__Available records__
====

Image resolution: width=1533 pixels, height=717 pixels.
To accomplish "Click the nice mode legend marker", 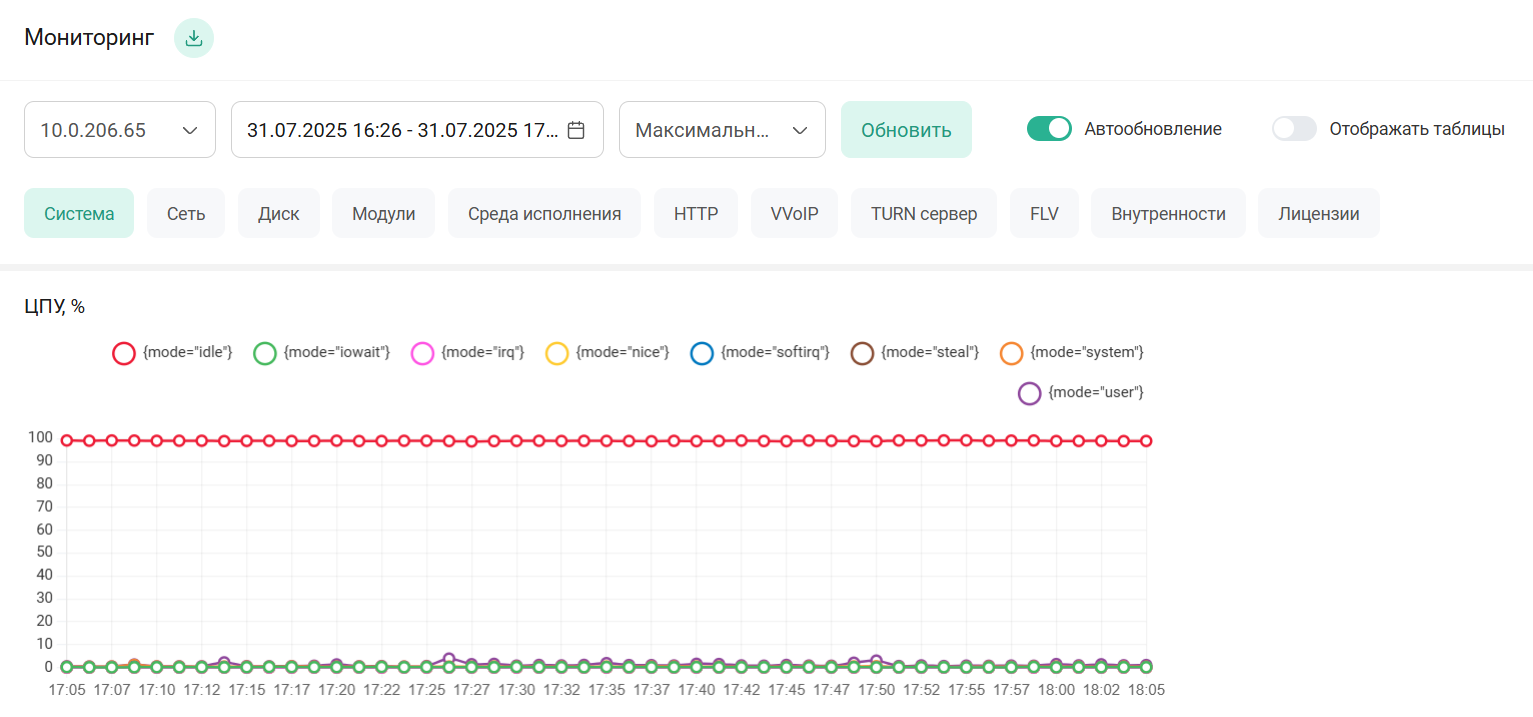I will pos(556,353).
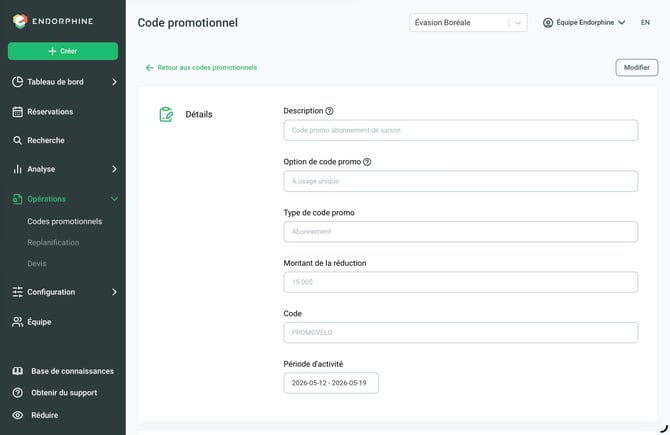Image resolution: width=670 pixels, height=435 pixels.
Task: Open the Tableau de bord pie icon
Action: 18,82
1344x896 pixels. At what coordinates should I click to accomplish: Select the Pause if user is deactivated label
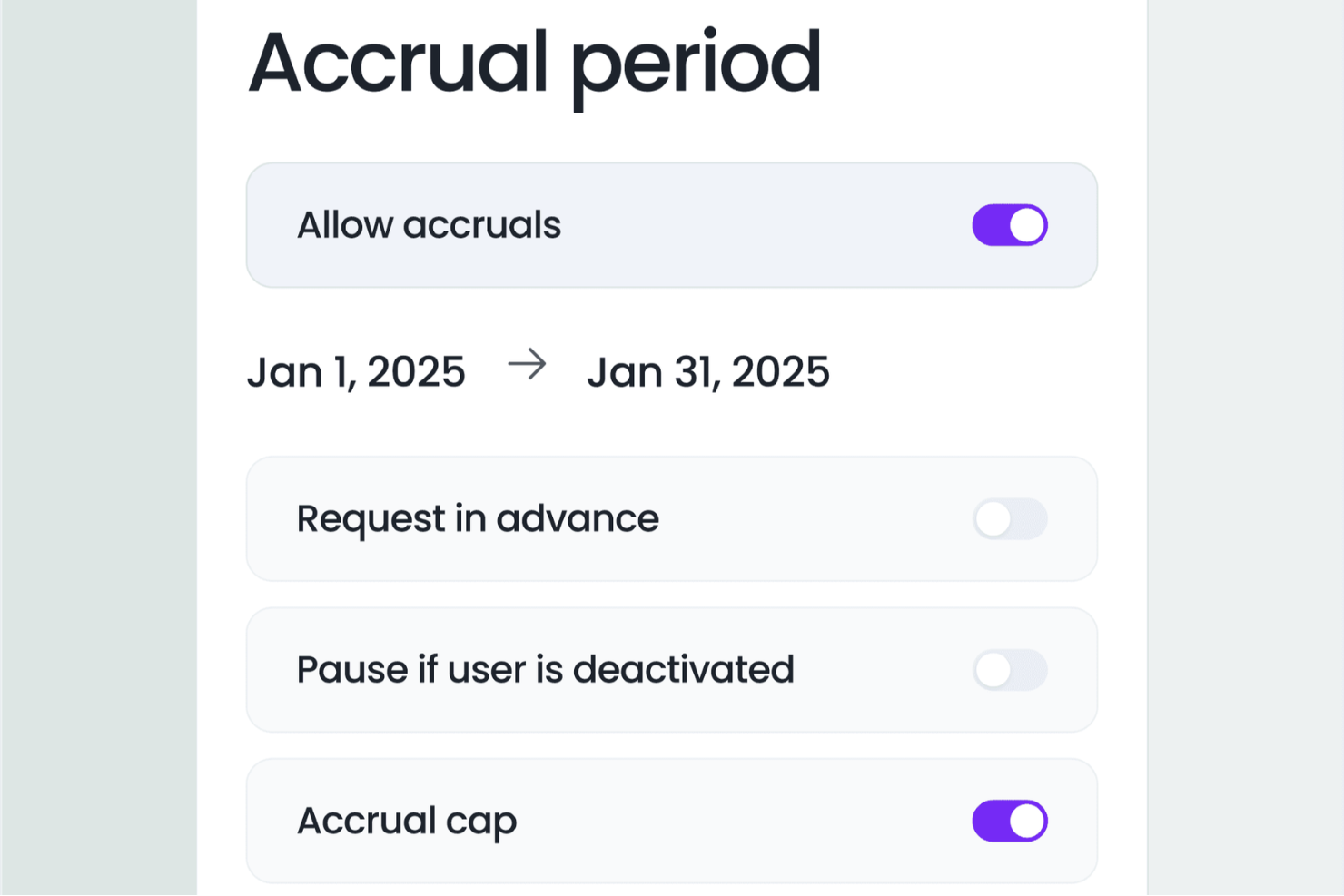tap(545, 670)
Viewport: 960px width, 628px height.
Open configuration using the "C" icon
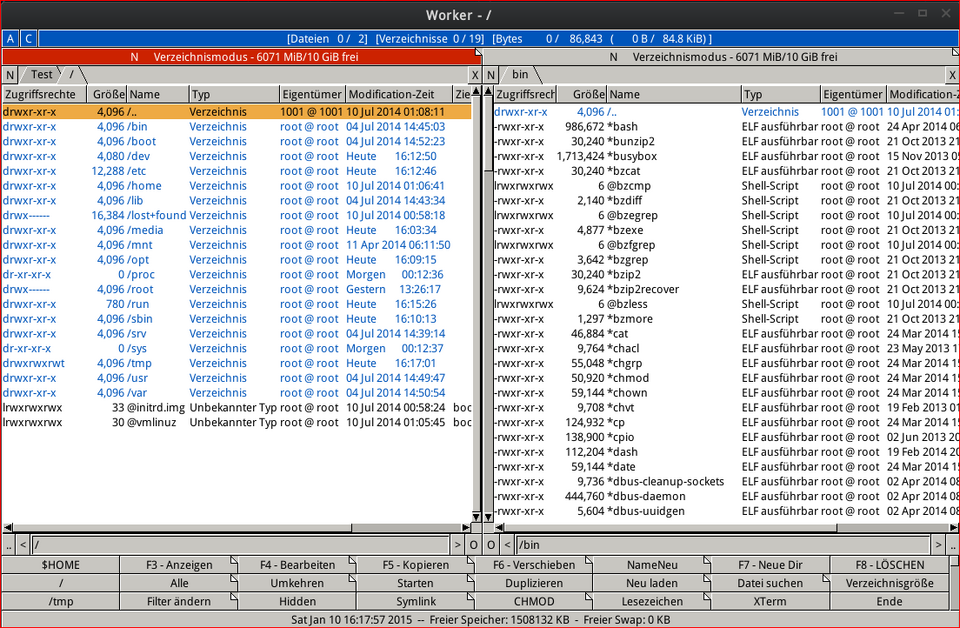[28, 37]
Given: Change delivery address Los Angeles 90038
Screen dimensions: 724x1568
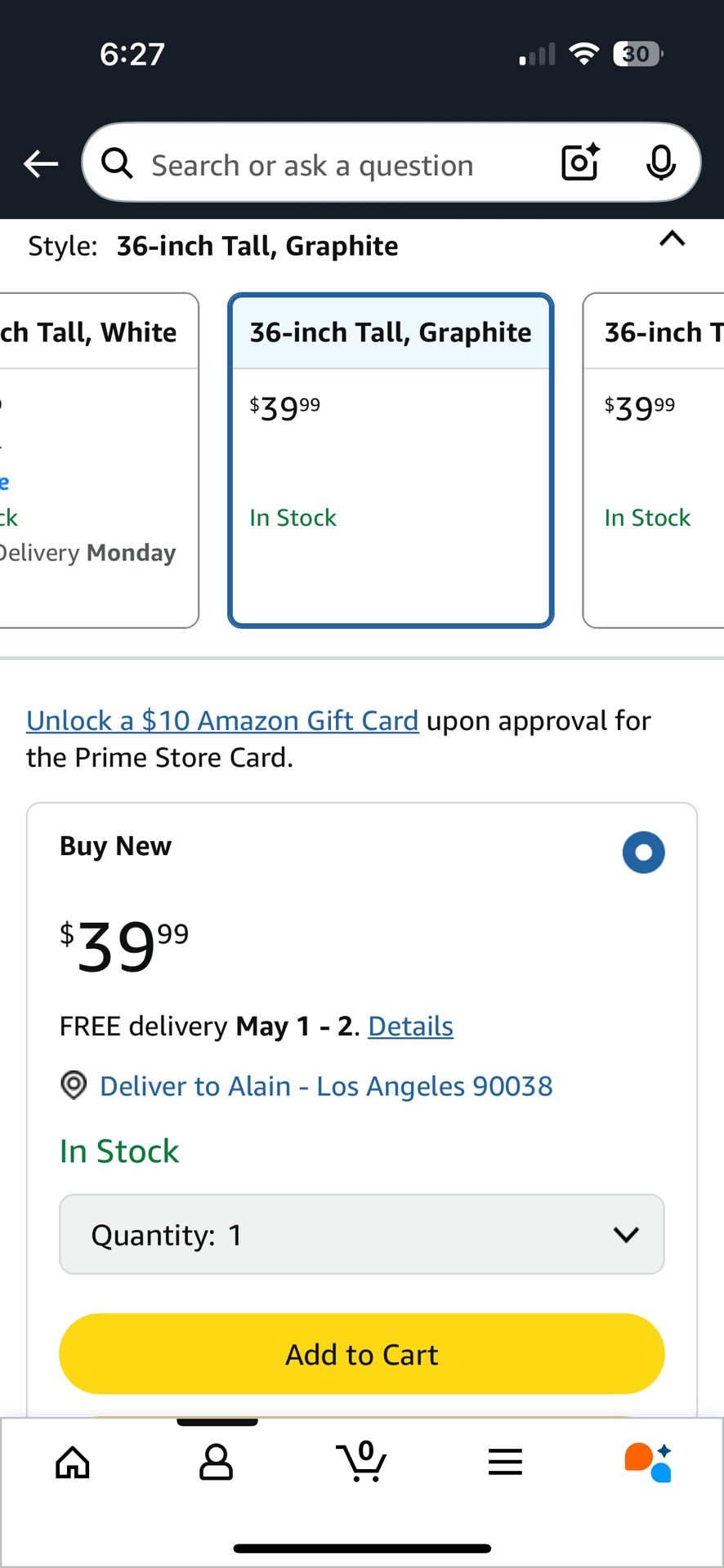Looking at the screenshot, I should click(x=325, y=1086).
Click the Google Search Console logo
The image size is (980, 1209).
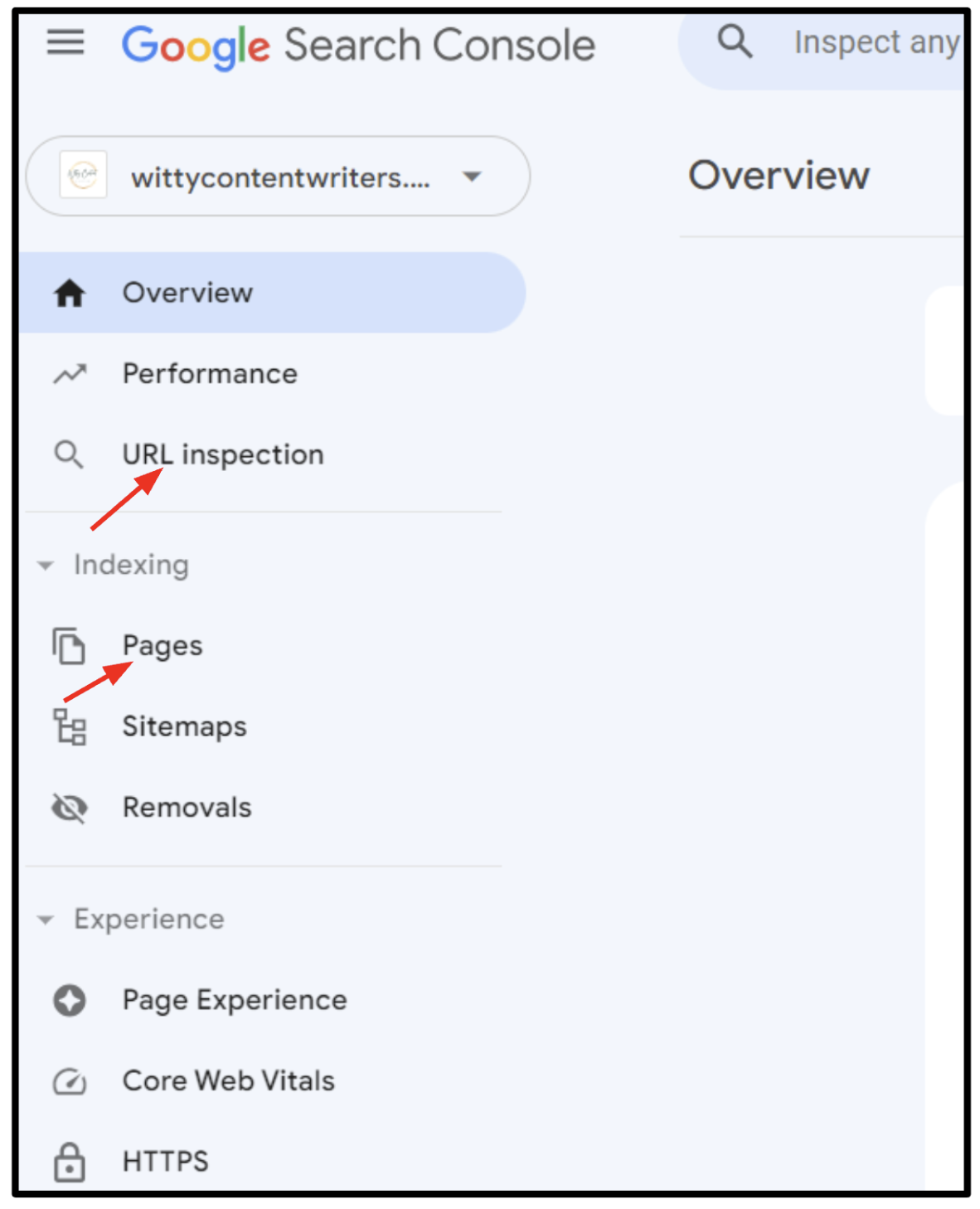[358, 46]
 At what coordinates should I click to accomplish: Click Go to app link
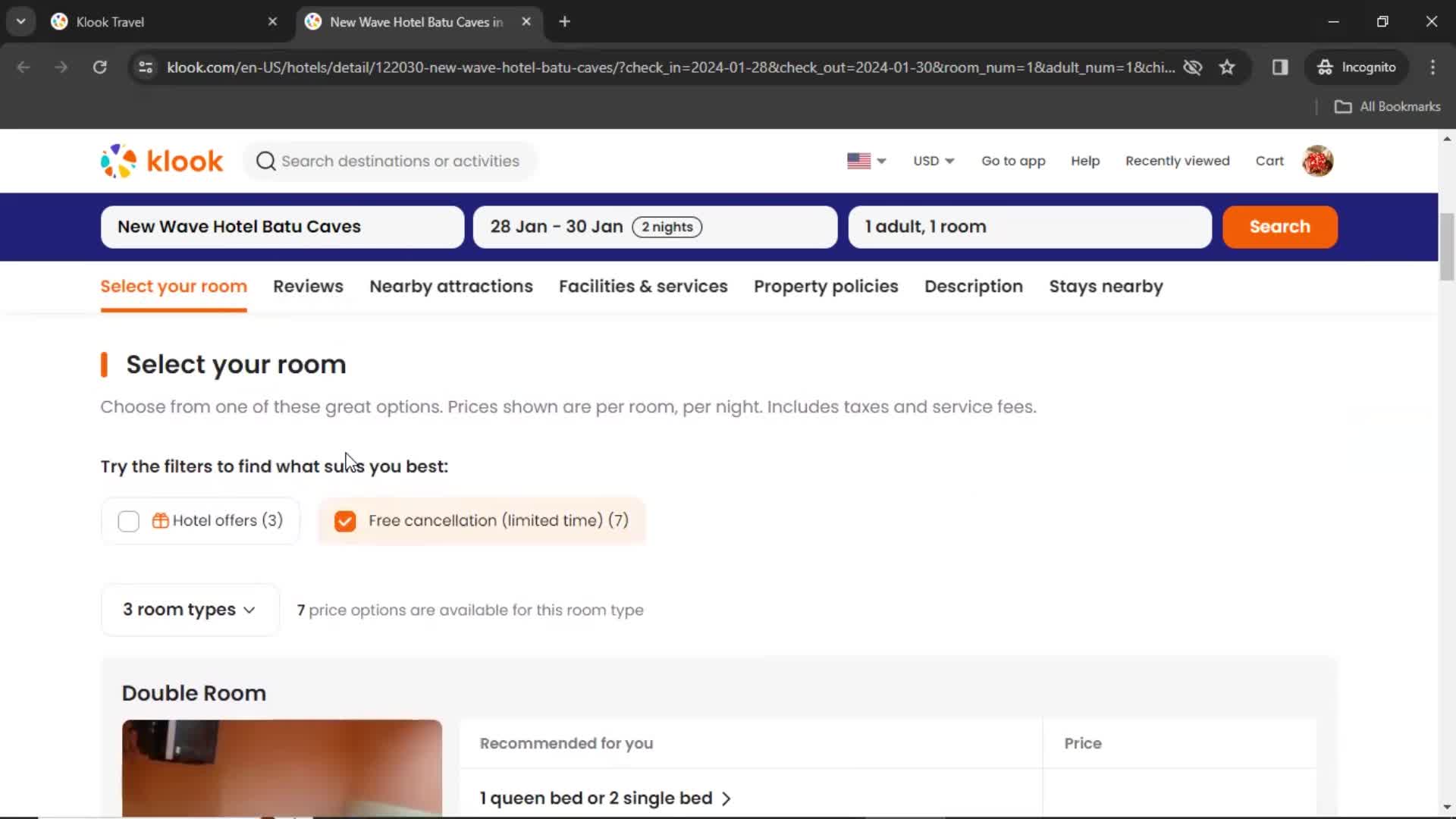1013,160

====

__Task objective__
Write out again only the lines from the line that contains "At what coordinates should I click to accomplish: Click" through the last line of the records, both ends included, without any of the pictures.

__Task solution__
 At what coordinates should I click to accomplish: Click Go to app link
1013,160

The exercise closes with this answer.